| Assignment |
Filter the data below, keeping only lines that contain "Toggle".
BEGIN Given data
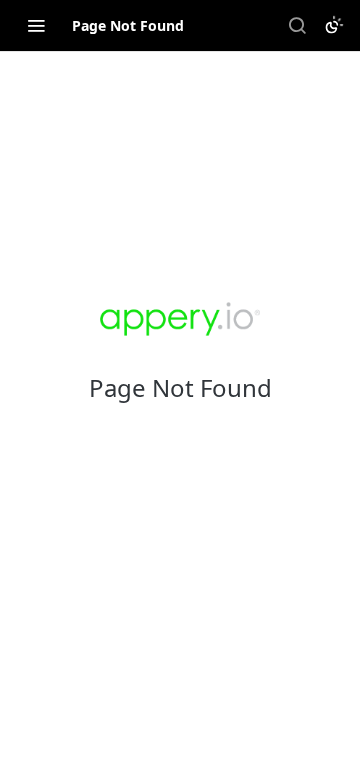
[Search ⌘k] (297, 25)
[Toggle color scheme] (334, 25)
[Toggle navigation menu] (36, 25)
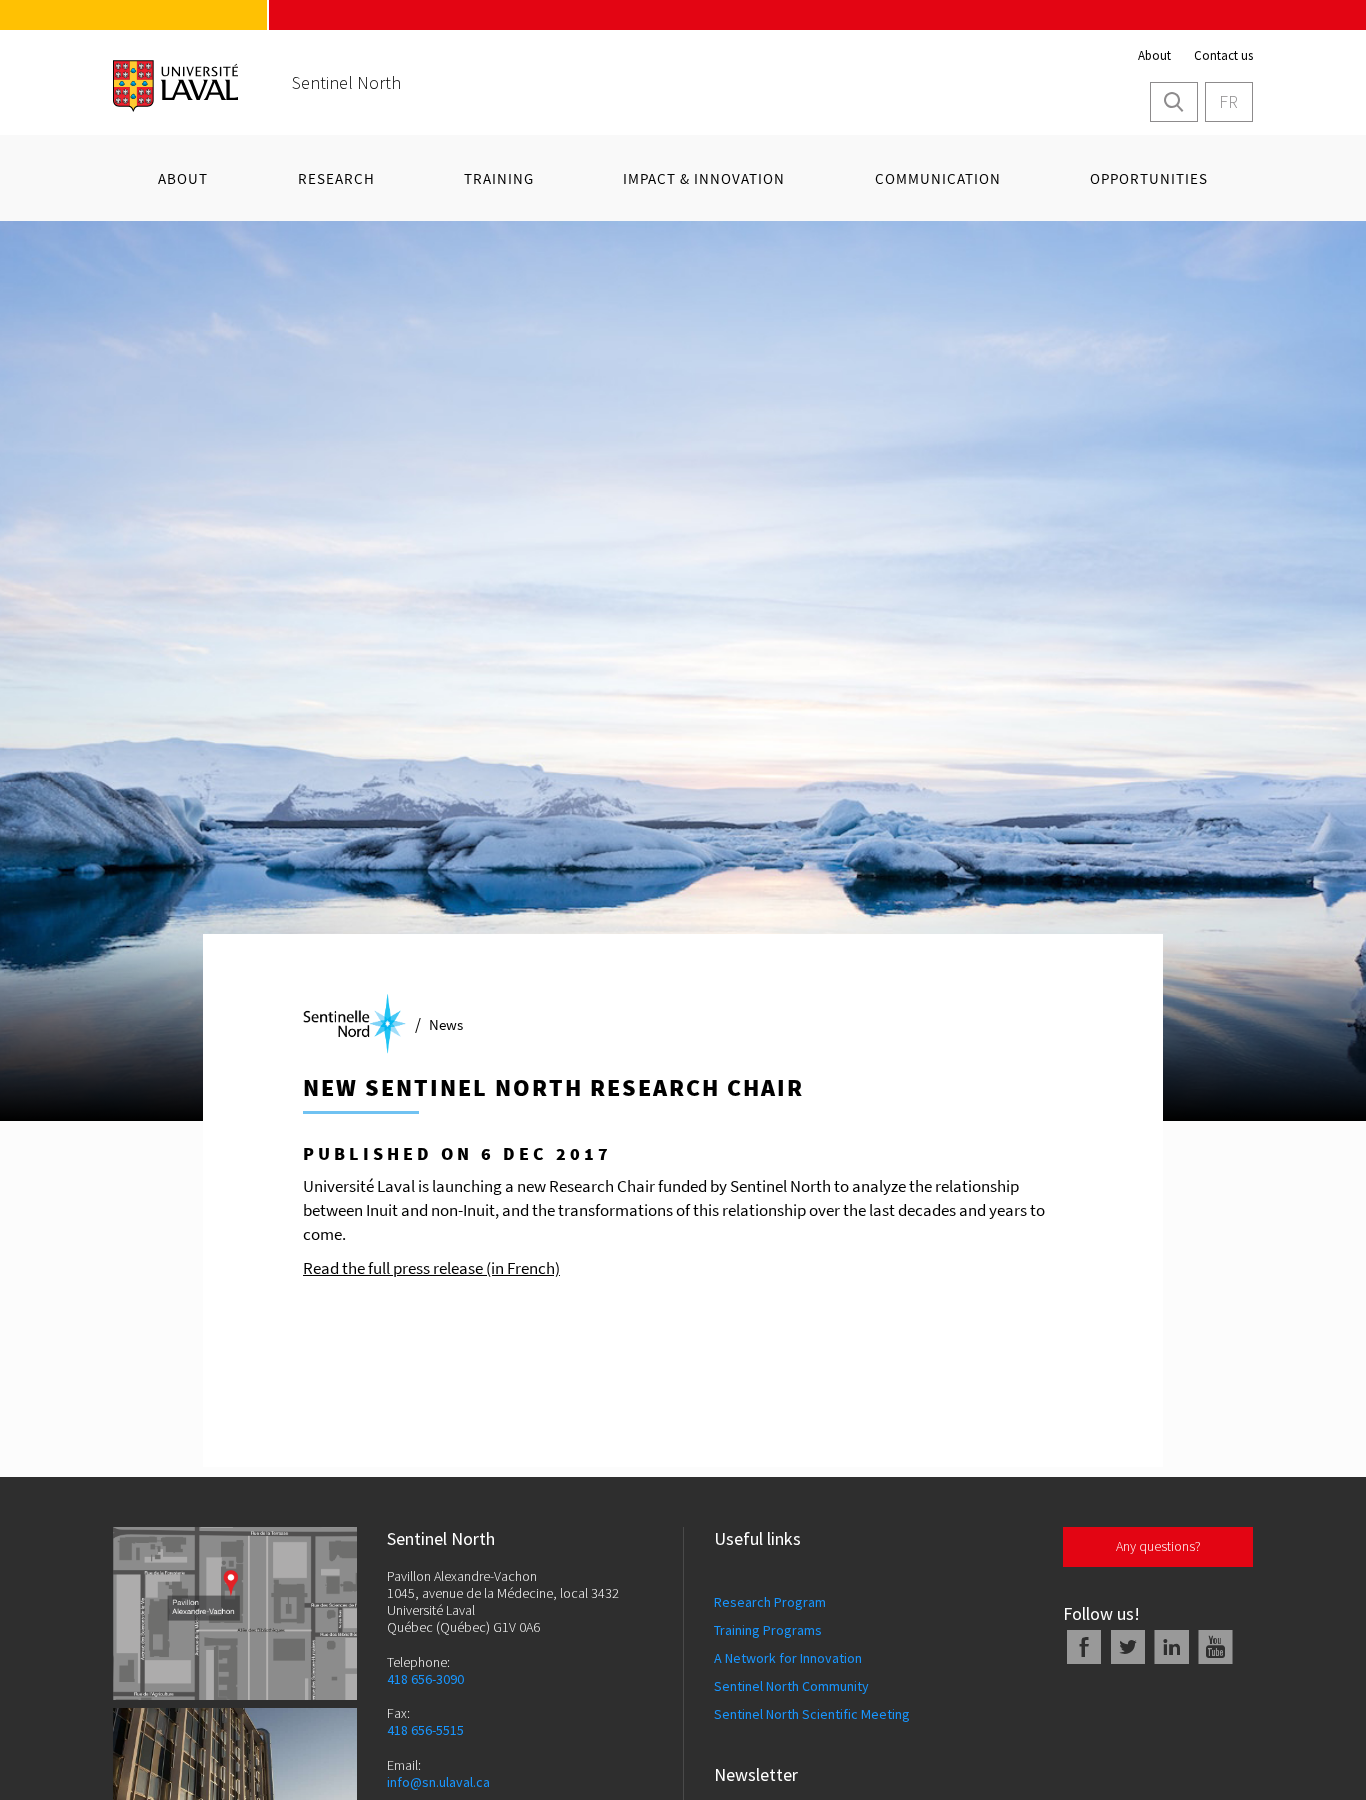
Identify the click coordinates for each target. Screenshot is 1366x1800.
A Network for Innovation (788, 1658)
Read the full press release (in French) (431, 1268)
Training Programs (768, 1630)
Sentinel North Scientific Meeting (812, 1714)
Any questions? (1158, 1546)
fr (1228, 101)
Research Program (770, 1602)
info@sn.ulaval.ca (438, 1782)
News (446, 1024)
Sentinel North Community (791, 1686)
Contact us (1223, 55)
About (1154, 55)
END Given data
| Solution to the exercise |
[Toggle color scheme] (334, 25)
[Toggle navigation menu] (36, 25)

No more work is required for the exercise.